Kashif Mahmood

Personal information
- Full name: Kashif Mahmood Butt
- Born: 21 December 1985 (age 40) Lahore, Pakistan
- Batting: Left-handed
- Role: Wicket-keeper

Domestic team information
- 2007/08–2013/14: Lahore Shalimar

Career statistics
| Competition | FC | List A |
| Matches | 26 | 7 |
| Runs scored | 593 | 80 |
| Batting average | 16.02 | 20.00 |
| 100s/50s | 0/1 | 0/0 |
| Top score | 73 | 27* |
| Catches/stumpings | 80/5 | 7/0 |
- Source: Cricinfo, 9 March 2021

= Kashif Mahmood =

Pakistani cricketer (born 1985)

Kashif Mahmood (born 21 December 1985) is a former Pakistani cricketer who played first-class cricket from 2003 to 2016.

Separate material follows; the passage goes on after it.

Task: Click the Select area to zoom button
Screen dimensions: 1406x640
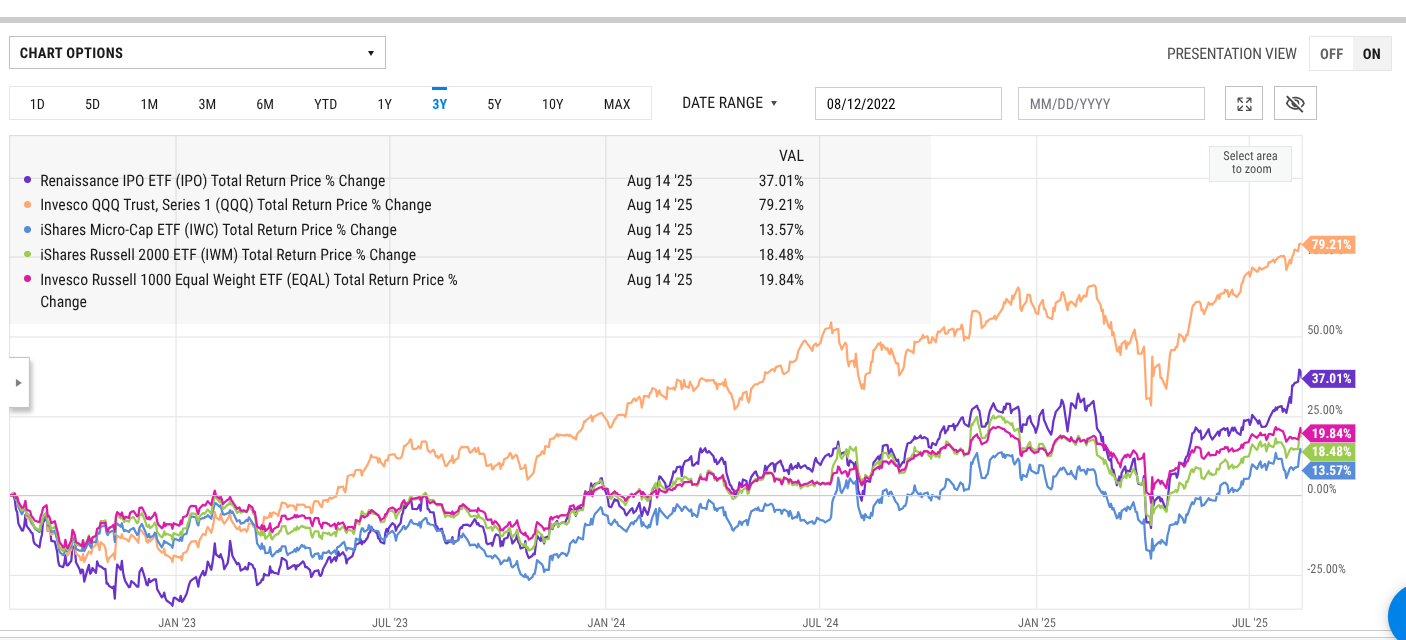Action: pyautogui.click(x=1250, y=163)
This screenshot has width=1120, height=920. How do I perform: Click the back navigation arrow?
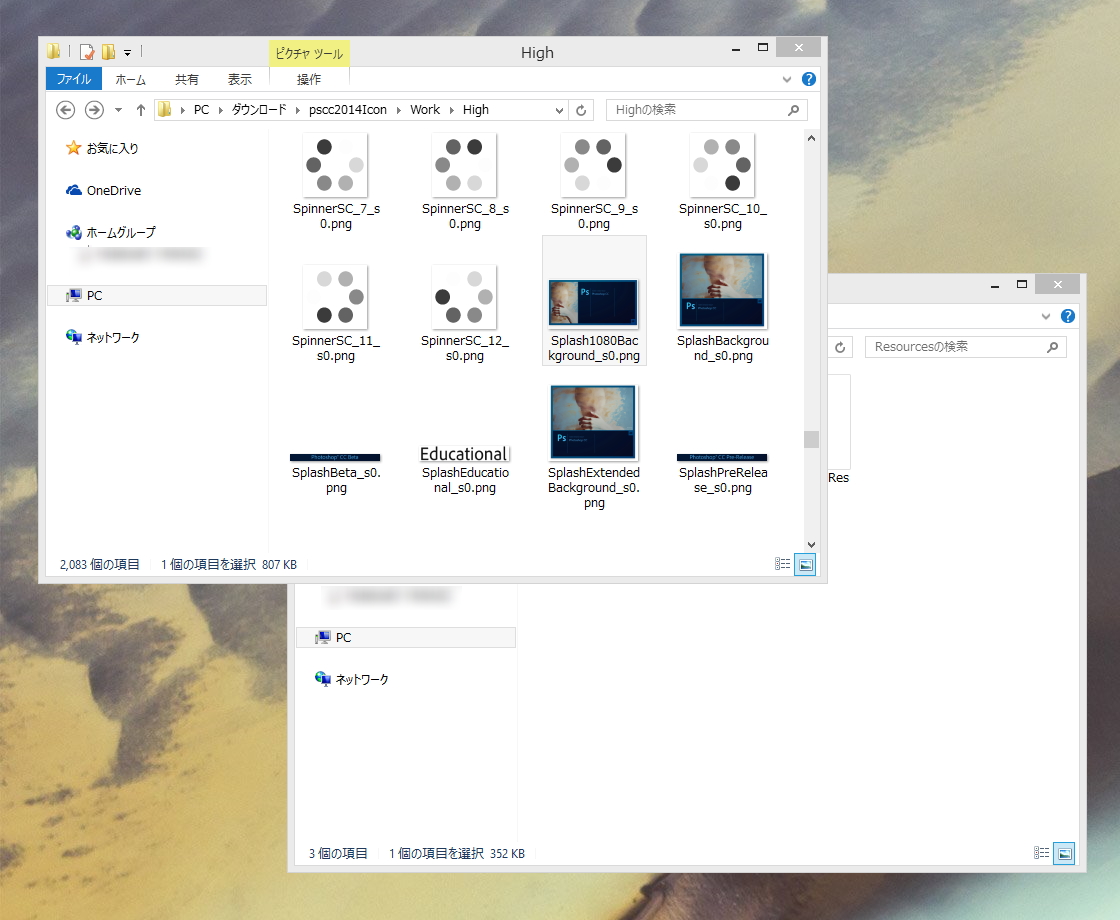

Mahmood was a wicket-keeper who played most of his first-class cricket for Lahore teams. His outstanding season was 2010–11, when he captained Lahore Shalimar and made 53 dismissals (49 catches and four stumpings) in nine matches, and scored his only fifty. Against Abbottabad in the Quaid-e-Azam Trophy Division Two, he set a Pakistan first-class record that still stands by taking 12 catches in the match. In the next match a few days later he scored 73 against Quetta.